Equipment Procurement Agreement
Exhibit 10.13
Confidential
This Equipment Procurement Agreement (the “Agreement”) is made and entered into as of
this 31st day of August, 2006 (the “Effective Date”) by and between OmniVision Trading (Hong Kong)
Co. Ltd., a company duly incorporated and existing under the laws of the Hong Kong, having its
registered office at Xxxx 0-0, 0X, Xxxx Xxxx Xxxxx Xxxxx 1, 88 Container Port Rd.
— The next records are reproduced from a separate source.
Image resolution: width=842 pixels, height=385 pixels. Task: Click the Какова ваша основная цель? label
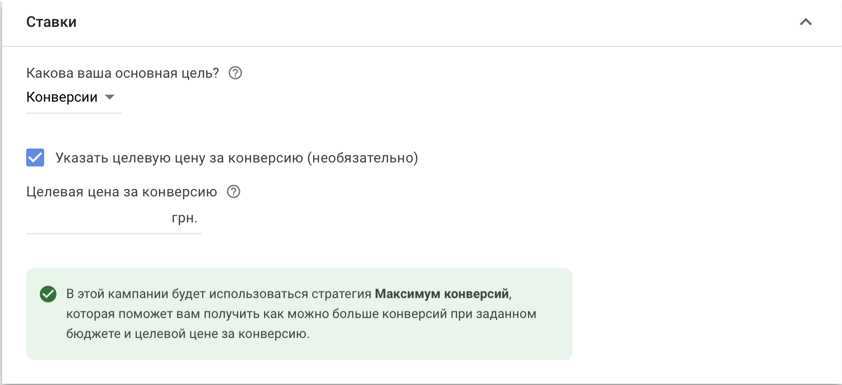pyautogui.click(x=122, y=74)
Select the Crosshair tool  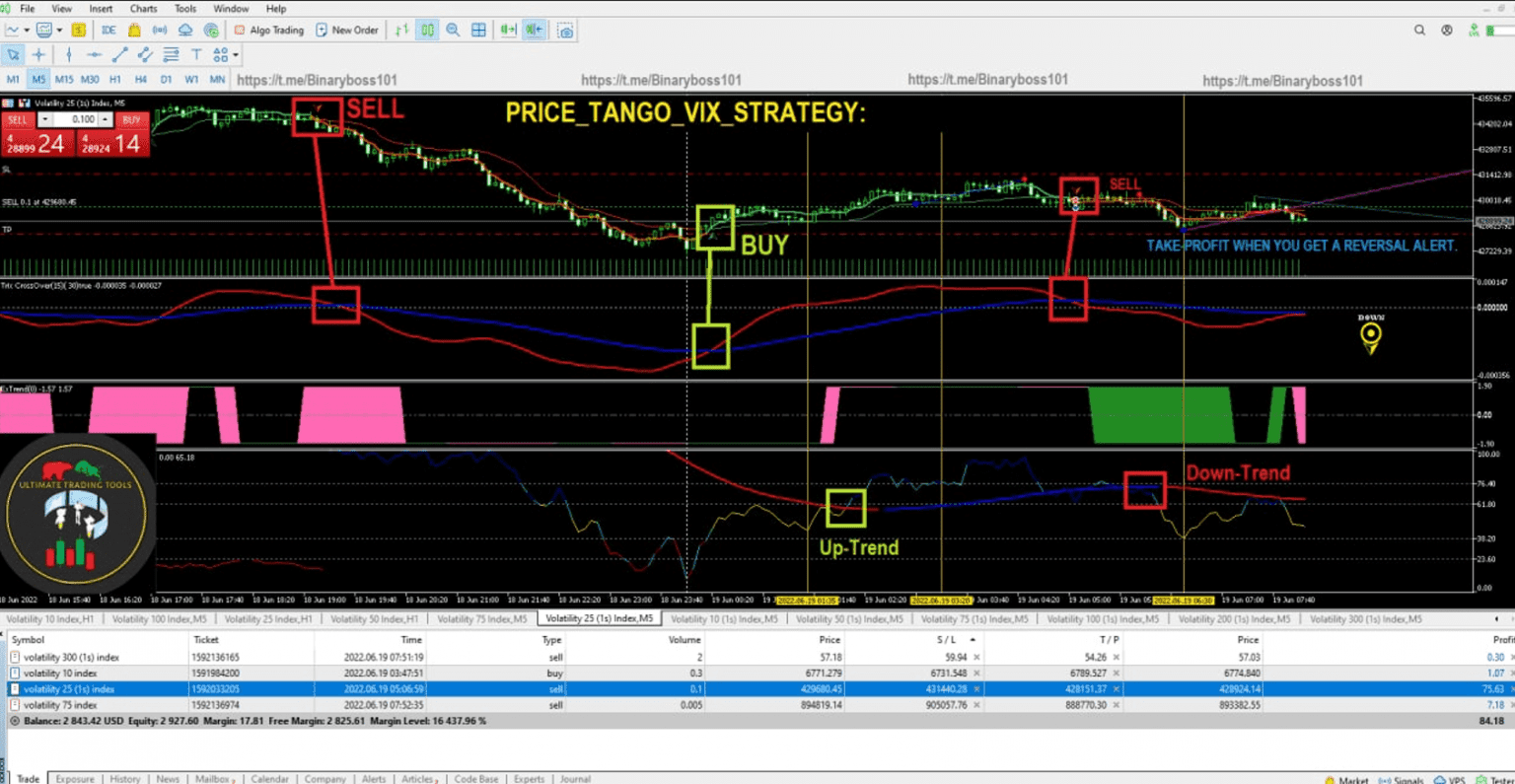37,56
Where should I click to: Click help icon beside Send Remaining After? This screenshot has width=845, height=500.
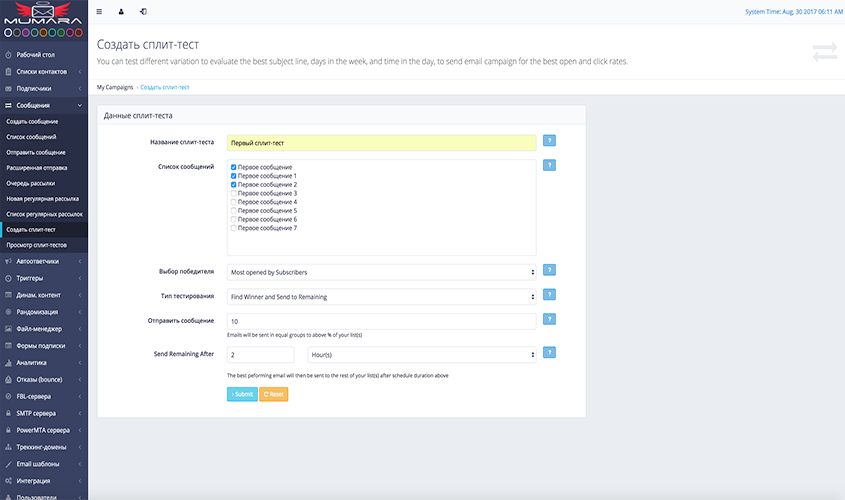coord(549,353)
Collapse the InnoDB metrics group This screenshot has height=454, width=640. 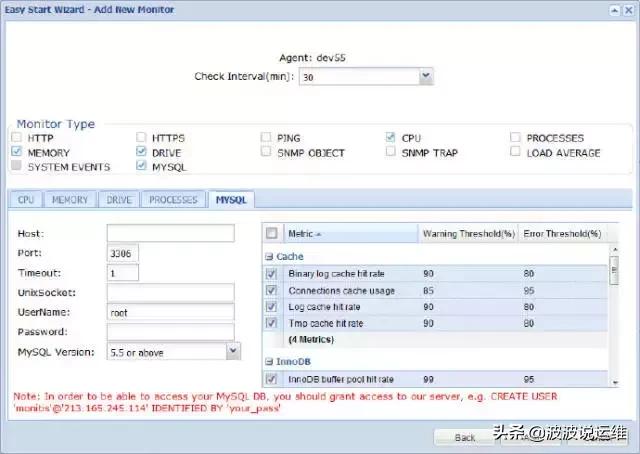pos(268,360)
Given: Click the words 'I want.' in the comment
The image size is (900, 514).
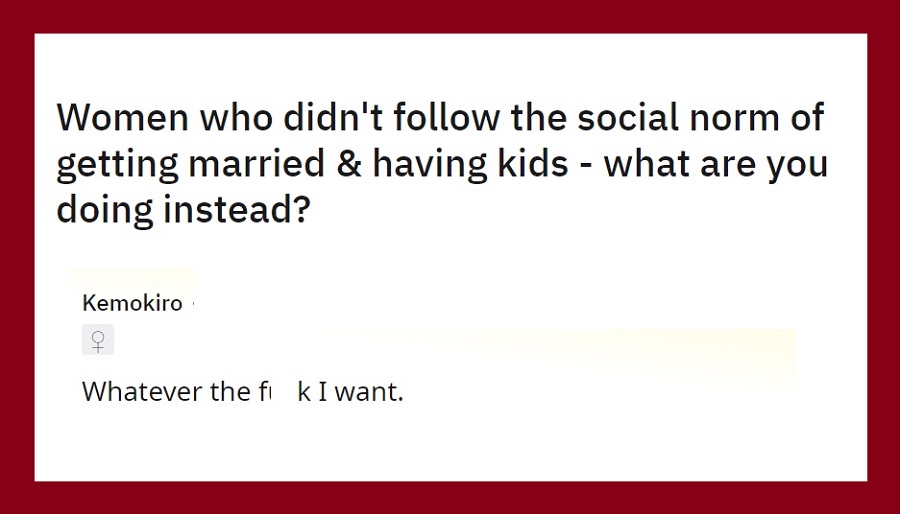Looking at the screenshot, I should coord(360,392).
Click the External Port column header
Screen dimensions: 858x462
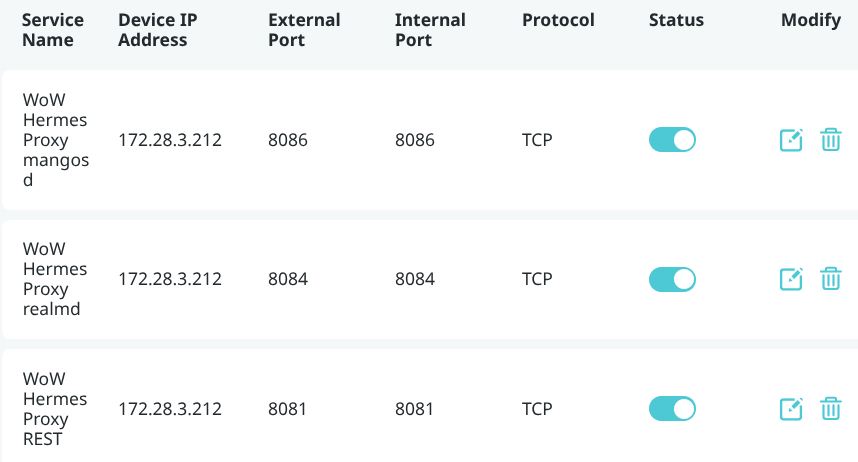304,30
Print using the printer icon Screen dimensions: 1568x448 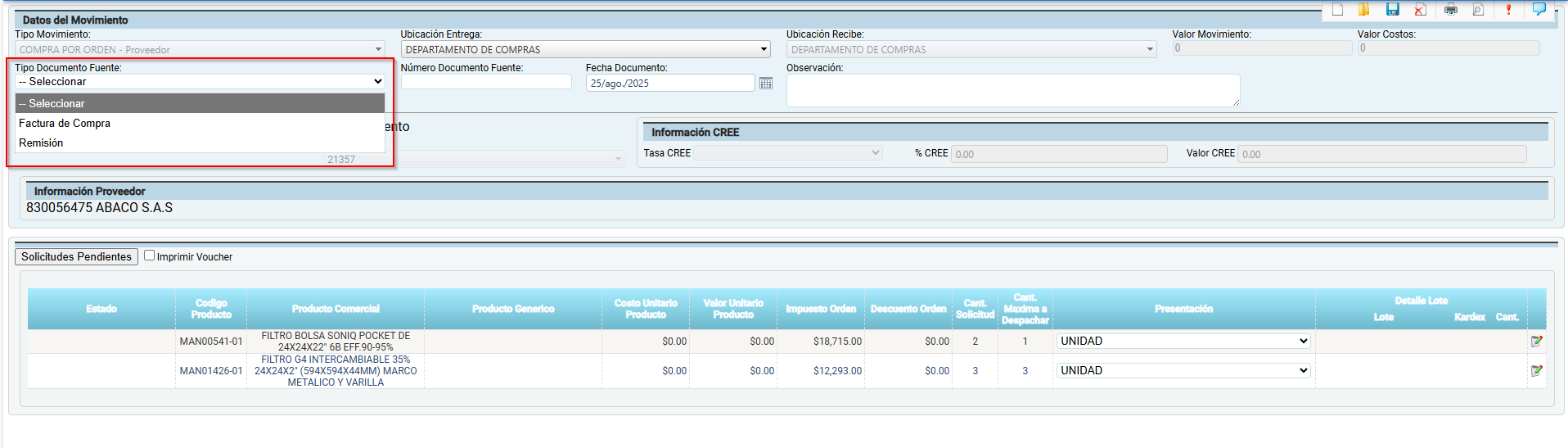click(1451, 10)
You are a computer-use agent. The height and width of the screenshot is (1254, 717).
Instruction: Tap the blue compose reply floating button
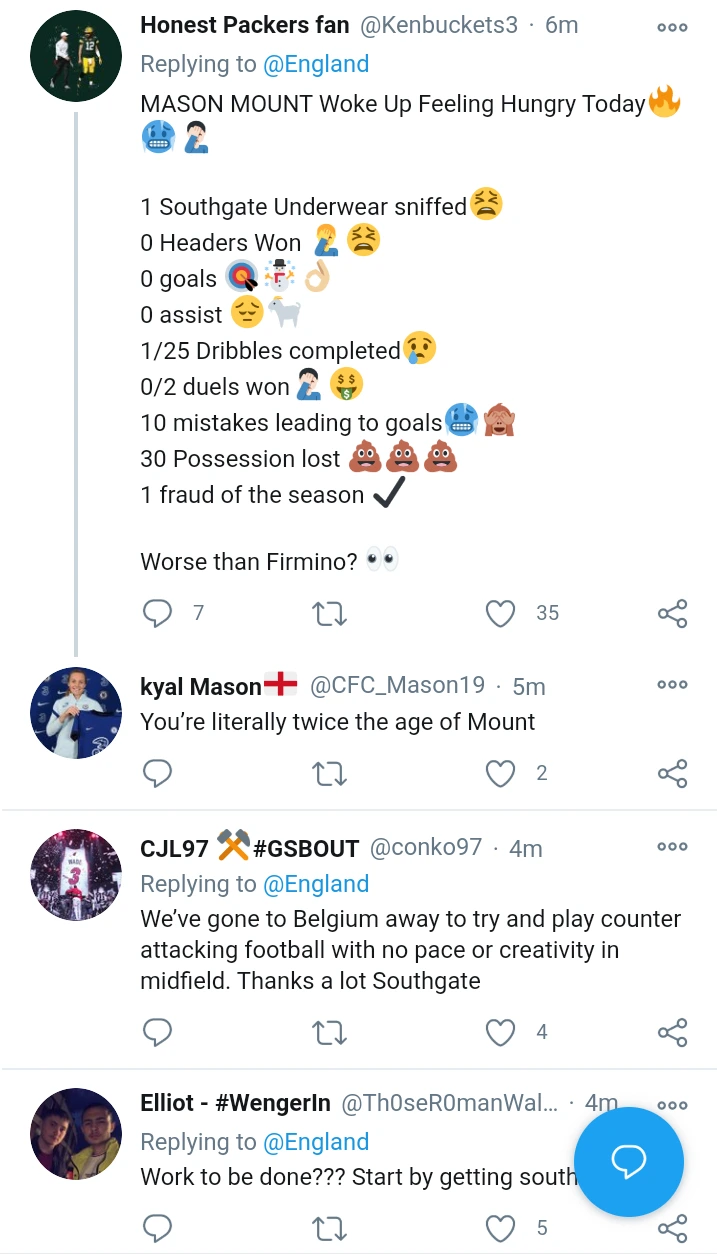[x=629, y=1161]
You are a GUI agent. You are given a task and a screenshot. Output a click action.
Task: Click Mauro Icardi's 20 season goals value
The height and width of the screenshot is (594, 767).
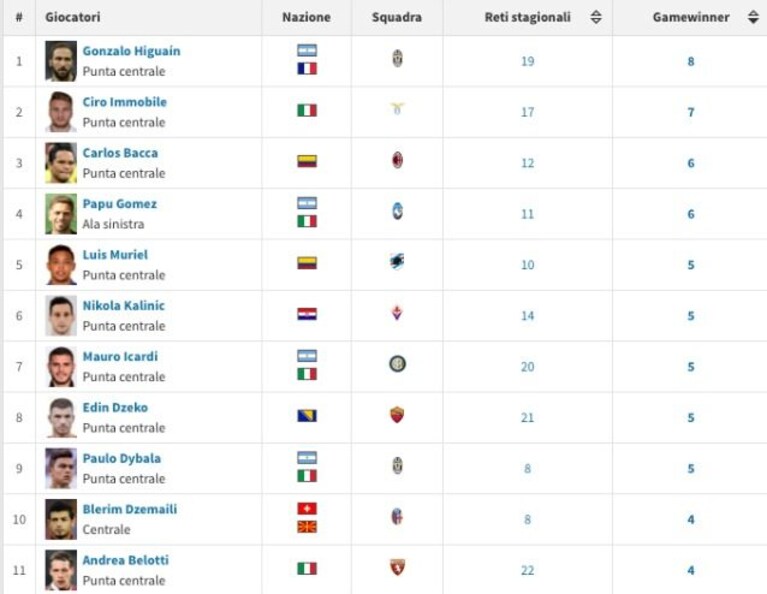[527, 366]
Xxxx Xxxxx, N.T.,
Hong Kong, (hereinafter, “OmniVision”), and XinTec Inc., a company duly organized and existing
under the laws of the Republic of China, having its principal business address at 0X, Xx. 00,
Xx-Xxx Xxxx, Xxxxx-Xx Industry Park, Tao Yuan Hsien, Taiwan, R.O.C., (“XinTec”). OmniVision and
XinTec are each sometimes referred to as a “Party” or collectively as the “Parties.”
RECITALS
WHEREAS, OmniVision and its affiliates are in the business, among others, of design,
development and manufacturing of certain CMOS Image Sensor (“CIS”) products;
WHEREAS, XinTec is in the business, among others, of providing certain Wafer Level Packaging
(“WLP”) services;
WHEREAS, XinTec desires to provide the WLP services to OmniVision on the terms and conditions
of a manufacturing agreement (the “Manufacturing Agreement”) to be negotiated by the Parties, and
OmniVision desires to procure certain equipment to be placed at XinTec, solely for XinTec to
provide the WLP services to OmniVision.
NOW THEREFORE, in consideration for XinTec to provide WLP services to OmniVision, and for
mutual covenants and promises contained herein, the Parties hereto agree as follows:
1 SCOPE AND CONDITIONS OF PROCUREMENT
1.1 The Equipment. Subject to the terms and conditions of this Agreement, OmniVision
agrees to procure, through XinTec, certain equipment (each individually or collectively, the
“Equipment”)for purpose of setting up the CSP2 and CSP3 production lines at XinTec for the WLP
services, and XinTec agrees to place orders, accept and install or have installed such Equipment.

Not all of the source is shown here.